▶ [Exercise text]:
Dr. Amy Bazzarelli, a surgical oncologist at the centre, says there have been significant improvements in patient experience, as the surgery becomes more precise and efficient.

In the past, “we were limited in terms of the number of fine wires we could do in a day,” Bazzarelli said.

“There is more flexibility with surgical booking, so hopefully that would translate into an improvement in terms of efficiency, which we hope would in turn allow for more patients to get through the system.”

Although clinicians at Bazzarelli’s hospital haven’t yet proved that the new technology could improve wait times, they are hopeful, as the province faces a hefty surgical backlog.

For patients like Delta resident Kim Brown, all that matters is the improved quality of life during the procedure compared to traditional wire removal surgeries.

Brown, a breast-cancer survivor who underwent both the traditional and the new seed-based tumor removal surgery, attests to the vast improvement — both physical and mental — with the new seed method.

“It wasn’t painful. I was in no pain at all, which was really, really nice,” Brown said. “And, so, my recovery time was really fast.”

Brown adds that the older method made her feel like “a cyborg,” because she had wires protruding her breasts. “It was uncomfortable and scary because you have to be like that until you go into surgery.”

Brazzarelli said the fact that it’s less invasive on a patient is even better.

Because the seed is only the size of a sesame seed, patients don’t feel it, she said, “and they can get about their everyday life until they have their surgery.”

The feedback from questionnaires she has received have been positive for both practitioners and patients, and she hopes the seed technology becomes the standard of treatment in the future, although it is the standard elsewhere.

▶ [Collected material]:
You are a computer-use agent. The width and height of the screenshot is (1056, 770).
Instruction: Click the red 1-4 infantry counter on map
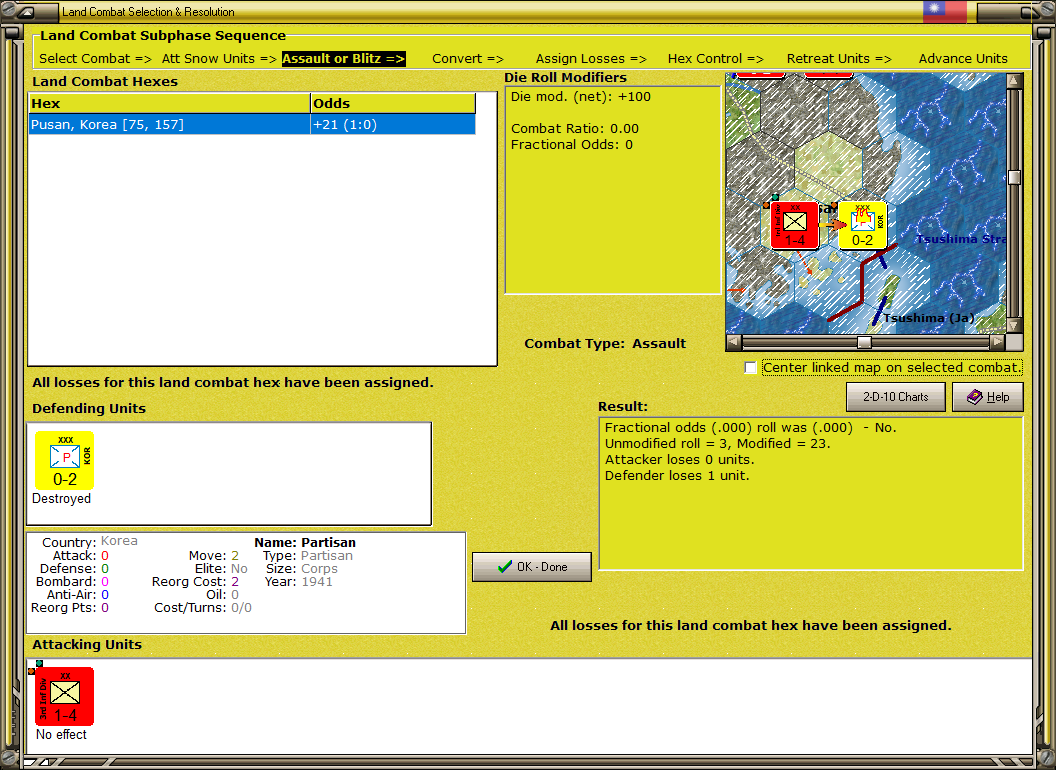pos(794,224)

▶ [Work instruction 1]:
Answer these from the article on seed-based tumor removal:
(a) What city does Kim Brown live in?
(b) What object does the article compare the size of the seed to?
(c) What word did Kim Brown use for how the older method made her feel?
▶ [Work instruction 2]: Retype the article on seed-based tumor removal from "The feedback from" to "the standard elsewhere.".

▶ [Response box 1]:
(a) Delta
(b) A sesame seed
(c) "A cyborg"

▶ [Response box 2]:
The feedback from questionnaires she has received have been positive for both practitioners and patients, and she hopes the seed technology becomes the standard of treatment in the future, although it is the standard elsewhere.